Item coordinate data:
......

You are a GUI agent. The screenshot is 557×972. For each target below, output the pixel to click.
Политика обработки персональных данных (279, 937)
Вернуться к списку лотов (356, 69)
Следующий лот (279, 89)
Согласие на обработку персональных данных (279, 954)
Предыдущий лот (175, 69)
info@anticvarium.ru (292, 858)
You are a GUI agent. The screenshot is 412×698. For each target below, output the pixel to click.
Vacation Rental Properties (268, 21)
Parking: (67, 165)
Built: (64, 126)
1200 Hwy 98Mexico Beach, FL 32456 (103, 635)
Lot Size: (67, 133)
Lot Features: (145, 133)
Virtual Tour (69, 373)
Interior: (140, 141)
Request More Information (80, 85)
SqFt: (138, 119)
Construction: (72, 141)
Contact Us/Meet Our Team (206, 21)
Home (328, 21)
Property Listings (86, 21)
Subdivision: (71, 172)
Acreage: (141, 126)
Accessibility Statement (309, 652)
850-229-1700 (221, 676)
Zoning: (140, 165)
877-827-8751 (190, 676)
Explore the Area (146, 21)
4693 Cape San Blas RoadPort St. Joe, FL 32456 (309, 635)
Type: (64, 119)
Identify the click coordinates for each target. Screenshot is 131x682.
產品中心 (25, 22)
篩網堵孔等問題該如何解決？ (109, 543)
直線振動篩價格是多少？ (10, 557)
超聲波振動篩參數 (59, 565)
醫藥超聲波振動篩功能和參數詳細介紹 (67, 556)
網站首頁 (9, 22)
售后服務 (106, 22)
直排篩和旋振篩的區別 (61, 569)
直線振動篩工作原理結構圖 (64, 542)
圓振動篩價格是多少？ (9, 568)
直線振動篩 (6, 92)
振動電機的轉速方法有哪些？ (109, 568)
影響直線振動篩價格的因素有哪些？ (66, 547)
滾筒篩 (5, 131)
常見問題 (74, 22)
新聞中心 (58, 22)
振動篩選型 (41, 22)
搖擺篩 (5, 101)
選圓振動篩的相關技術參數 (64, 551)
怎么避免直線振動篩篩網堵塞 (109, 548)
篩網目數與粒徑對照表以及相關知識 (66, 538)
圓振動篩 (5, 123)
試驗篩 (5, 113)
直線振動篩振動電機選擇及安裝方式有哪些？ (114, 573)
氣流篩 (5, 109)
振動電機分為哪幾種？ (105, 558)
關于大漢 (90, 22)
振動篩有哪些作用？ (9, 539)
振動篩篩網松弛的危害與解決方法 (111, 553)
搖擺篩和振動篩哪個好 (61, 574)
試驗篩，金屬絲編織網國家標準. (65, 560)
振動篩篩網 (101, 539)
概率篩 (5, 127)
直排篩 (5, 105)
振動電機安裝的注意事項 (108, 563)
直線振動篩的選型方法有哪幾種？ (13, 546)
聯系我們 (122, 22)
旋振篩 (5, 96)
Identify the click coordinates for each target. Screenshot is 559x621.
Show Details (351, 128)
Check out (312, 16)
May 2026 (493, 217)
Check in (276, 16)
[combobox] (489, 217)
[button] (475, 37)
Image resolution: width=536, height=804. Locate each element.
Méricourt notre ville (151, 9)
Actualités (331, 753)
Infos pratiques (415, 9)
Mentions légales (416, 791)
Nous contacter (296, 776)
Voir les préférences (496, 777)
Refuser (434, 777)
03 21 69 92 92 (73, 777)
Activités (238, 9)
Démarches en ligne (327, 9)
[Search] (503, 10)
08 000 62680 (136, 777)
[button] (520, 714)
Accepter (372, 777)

......

Your objective:
Put the records from the line containing "Acreage: (141, 126)" through the end of the records, both included, into a Markdown table with the columns Row and Line, skipping any blank lines.

Exercise solution:
| Row | Line |
|---|---|
| 1 | Acreage: (141, 126) |
| 2 | Accessibility Statement (309, 652) |
| 3 | 850-229-1700 (221, 676) |
| 4 | Zoning: (140, 165) |
| 5 | 877-827-8751 (190, 676) |
| 6 | Explore the Area (146, 21) |
| 7 | 4693 Cape San Blas RoadPort St. Joe, FL 32456 (309, 635) |
| 8 | Type: (64, 119) |
| 9 | Identify the click coordinates for each target. Screenshot is 131x682. |
| 10 | 產品中心 (25, 22) |
| 11 | 篩網堵孔等問題該如何解決？ (109, 543) |
| 12 | 直線振動篩價格是多少？ (10, 557) |
| 13 | 超聲波振動篩參數 (59, 565) |
| 14 | 醫藥超聲波振動篩功能和參數詳細介紹 (67, 556) |
| 15 | 網站首頁 (9, 22) |
| 16 | 售后服務 (106, 22) |
| 17 | 直排篩和旋振篩的區別 (61, 569) |
| 18 | 直線振動篩工作原理結構圖 (64, 542) |
| 19 | 圓振動篩價格是多少？ (9, 568) |
| 20 | 直線振動篩 (6, 92) |
| 21 | 振動電機的轉速方法有哪些？ (109, 568) |
| 22 | 影響直線振動篩價格的因素有哪些？ (66, 547) |
| 23 | 滾筒篩 (5, 131) |
| 24 | 常見問題 (74, 22) |
| 25 | 新聞中心 (58, 22) |
| 26 | 振動篩選型 (41, 22) |
| 27 | 搖擺篩 (5, 101) |
| 28 | 選圓振動篩的相關技術參數 (64, 551) |
| 29 | 怎么避免直線振動篩篩網堵塞 (109, 548) |
| 30 | 篩網目數與粒徑對照表以及相關知識 (66, 538) |
| 31 | 圓振動篩 (5, 123) |
| 32 | 試驗篩 (5, 113) |
| 33 | 直線振動篩振動電機選擇及安裝方式有哪些？ (114, 573) |
| 34 | 氣流篩 (5, 109) |
| 35 | 振動電機分為哪幾種？ (105, 558) |
| 36 | 關于大漢 (90, 22) |
| 37 | 振動篩有哪些作用？ (9, 539) |
| 38 | 振動篩篩網松弛的危害與解決方法 (111, 553) |
| 39 | 搖擺篩和振動篩哪個好 (61, 574) |
| 40 | 試驗篩，金屬絲編織網國家標準. (65, 560) |
| 41 | 振動篩篩網 (101, 539) |
| 42 | 概率篩 (5, 127) |
| 43 | 直排篩 (5, 105) |
| 44 | 振動電機安裝的注意事項 (108, 563) |
| 45 | 直線振動篩的選型方法有哪幾種？ (13, 546) |
| 46 | 聯系我們 (122, 22) |
| 47 | 旋振篩 (5, 96) |
| 48 | Identify the click coordinates for each target. Screenshot is 559x621. |
| 49 | Show Details (351, 128) |
| 50 | Check out (312, 16) |
| 51 | May 2026 (493, 217) |
| 52 | Check in (276, 16) |
| 53 | [combobox] (489, 217) |
| 54 | [button] (475, 37) |
| 55 | Image resolution: width=536, height=804. Locate each element. |
| 56 | Méricourt notre ville (151, 9) |
| 57 | Actualités (331, 753) |
| 58 | Infos pratiques (415, 9) |
| 59 | Mentions légales (416, 791) |
| 60 | Nous contacter (296, 776) |
| 61 | Voir les préférences (496, 777) |
| 62 | Refuser (434, 777) |
| 63 | 03 21 69 92 92 (73, 777) |
| 64 | Activités (238, 9) |
| 65 | Démarches en ligne (327, 9) |
| 66 | [Search] (503, 10) |
| 67 | 08 000 62680 (136, 777) |
| 68 | [button] (520, 714) |
| 69 | Accepter (372, 777) |